There is still further growth possible. As we become more established in viewing ourselves as infinite, the infinity inside begins to infiltrate our perceptions, and we start to see that same infinity that pervades our individual existence, also pervading other individual existences. Eventually, we accord infinity to all objects in the cosmos. All of the play of activity in the universe is nothing but Gd’s play, Gd acting within His own nature. This is the ultimate evaluation of activity – it is all Gd’s virtual activity, taking place in the silent, non-active, infinite basis of creation. In fact, creation itself is seen as a kind of “virtual reality,” barely making a ripple on the surface of infinity. When we reach this level of development, we truly do not need to act at all. All action is virtual, but we are not caught up in this virtual activity. We ascribe everything to Gd, in Whose light we live. This is the highest level of faith, a faith built on knowledge and perception, which cannot be overcome by any force or any threat. This is the level we are all built to strive for.

The Sacks Haggadah

Essay 18: Ben Zoma and the Sages

Ben Zoma interpreted [you shall speak about the Exodus] “all the days of your life” to include the nights (i.e. during the Sh’ma in the Ma’ariv service). The Sages say that “all the days of your life” comes to include the Messianic Age. R. Sacks notes that although this passage is woven into the Haggadah, the actual Talmudic dispute (Berachot 1:5) is in regards to the Ma’ariv service. The continuation of the passage records a discussion of whether the Exodus from Egypt will continue to be recalled in the Messianic Age. The Messianic Age will begin with its own Exodus, when the exiles of Israel will be gathered in from the four corners of the earth. The Exodus from Egypt will pale in comparison. Nevertheless, even Ben Zoma’s interlocutors agree that we will continue to mention the Exodus from Egypt – it will just be secondary to the great miracles that will take place then, may it happen quickly, in our times!
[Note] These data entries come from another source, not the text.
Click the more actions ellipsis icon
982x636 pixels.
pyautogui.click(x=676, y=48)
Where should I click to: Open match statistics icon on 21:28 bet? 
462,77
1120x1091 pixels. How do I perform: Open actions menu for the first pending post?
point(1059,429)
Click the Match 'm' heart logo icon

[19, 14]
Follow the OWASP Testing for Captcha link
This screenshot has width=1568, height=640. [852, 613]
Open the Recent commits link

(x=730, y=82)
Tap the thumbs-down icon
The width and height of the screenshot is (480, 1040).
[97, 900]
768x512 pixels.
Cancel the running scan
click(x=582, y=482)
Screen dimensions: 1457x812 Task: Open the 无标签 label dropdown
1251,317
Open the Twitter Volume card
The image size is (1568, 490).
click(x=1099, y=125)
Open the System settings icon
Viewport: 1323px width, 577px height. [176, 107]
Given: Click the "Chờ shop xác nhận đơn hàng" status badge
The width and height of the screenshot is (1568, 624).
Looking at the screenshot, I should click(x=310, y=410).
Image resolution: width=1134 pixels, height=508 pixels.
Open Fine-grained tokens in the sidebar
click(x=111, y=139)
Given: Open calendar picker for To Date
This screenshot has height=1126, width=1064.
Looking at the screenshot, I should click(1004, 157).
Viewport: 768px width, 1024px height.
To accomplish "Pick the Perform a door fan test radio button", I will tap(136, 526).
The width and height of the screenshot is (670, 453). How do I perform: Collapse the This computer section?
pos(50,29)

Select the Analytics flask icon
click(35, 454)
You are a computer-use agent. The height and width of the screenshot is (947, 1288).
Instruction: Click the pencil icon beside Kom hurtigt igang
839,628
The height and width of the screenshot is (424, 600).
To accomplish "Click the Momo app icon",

We have begun to see the great miracles that Gd is creating for us in the establishment and the survival of the State of Israel. We have begun to see Gd’s Hand in gathering Jews from all over the world, from Russia, India, Ethiopia, even North America! In the most recent Gaza conflict there was one case of a rocket that was headed directly for a fancy residential high-rise in Tel Aviv. After the Iron Dome missed its intercept three times, a great wind came out of nowhere and literally blew the rocket out to sea. The secular soldier manning that particular Iron Dome battery ran screaming through the base shouting “There is a Gd, there is a Gd!” It is not too far-fetched to believe that as the neighborhood, and indeed the world, becomes more and more hostile to Israel, that we may see more and more such miracles, leading up to the Final Redemption. At that time the whole expanse of Jewish history, from the Patriarchs to the Exodus from Egypt, to the Revelation at Mt. Sinai, through all the ups and downs until that blessed time, will be clear to us – its patterns and its reasons. The the Unity of Gd will be a living reality for all of us, all the days (and nights) of our lives.